I’m having a problem with text presentation of a resource in a Text Collection. To see this yourself, download the resource ShuLatn, language Arabic (shu-Latn), and add it to a Text Collection window. Click on the blue ShuLatn link in the list of texts, and the expanded text that appears to the right no longer has hyphens:

All of these are normal U+002D hyphen characters. You can see that it hasn’t just completely removed the hyphens, since for example al-makruubiin is still broken across a line. But the hyphen is missing.

I see in the language properties that hyphen is listed as a word-breaking character (instead of maybe punctuation inside a word), but if that were the only problem, then at least when a word is broken across a line that hyphen should appear.

I don’t have direct access to this project (which is in the DBL), but if the solution requires a change to the project, I believe we could get it changed.

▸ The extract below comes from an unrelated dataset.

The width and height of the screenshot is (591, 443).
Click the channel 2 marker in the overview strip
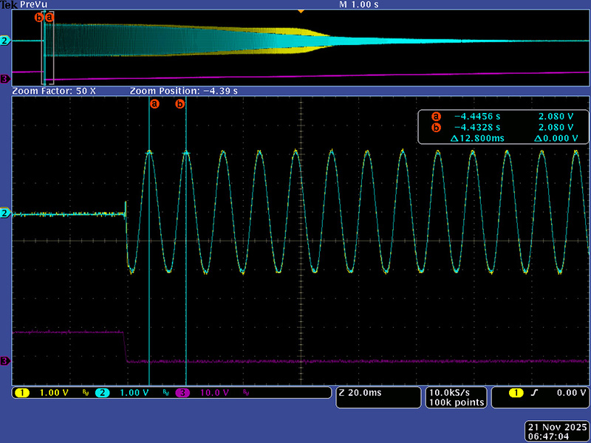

Actually, now that I read the word break definition in the Guide, I think this behavior makes sense:
“If the script of your project does not normally indicate word breaks with a space, enter the character here that you will use in your project text to indicate word breaks. Immediately following the character in the box, enter (00AD) – include the parentheses – if you want a hyphen to appear when a long line wraps.”

So I think I should remove the hyphen from the word break characters field. And my guess is that if I add it to the punctuation inside a word field, it would consider as one word “l-iid” and “al-waali”. It might be better just to not put it anywhere, and I imagine then it would just be treated as punctuation. (It’s not in the alphabetical characters list.) Does this sound like an accurate analysis?

jeffh - if you want the hyphen to always appear in the word then you need to add it in the box for Word Medial Punctuation. If you don’t include it in Word Medial Punctuation then you will not see these words in the word list.

In this language, the hyphen basically separates two words, but that’s the way they are written in the orthography. E.g. “al-raajil” means “the man”. So having “al” as a separate word from “raajil” in the word list shouldn’t really be a problem.

To my knowledge the only orthographies that need these characters are in SE Asia (Thai, Lao Burmese and Khmer scripts). Perhaps there should be a warning in the language settings that if a character is put in the Word Break Character field, it will not be visible in Preview mode or in typesets.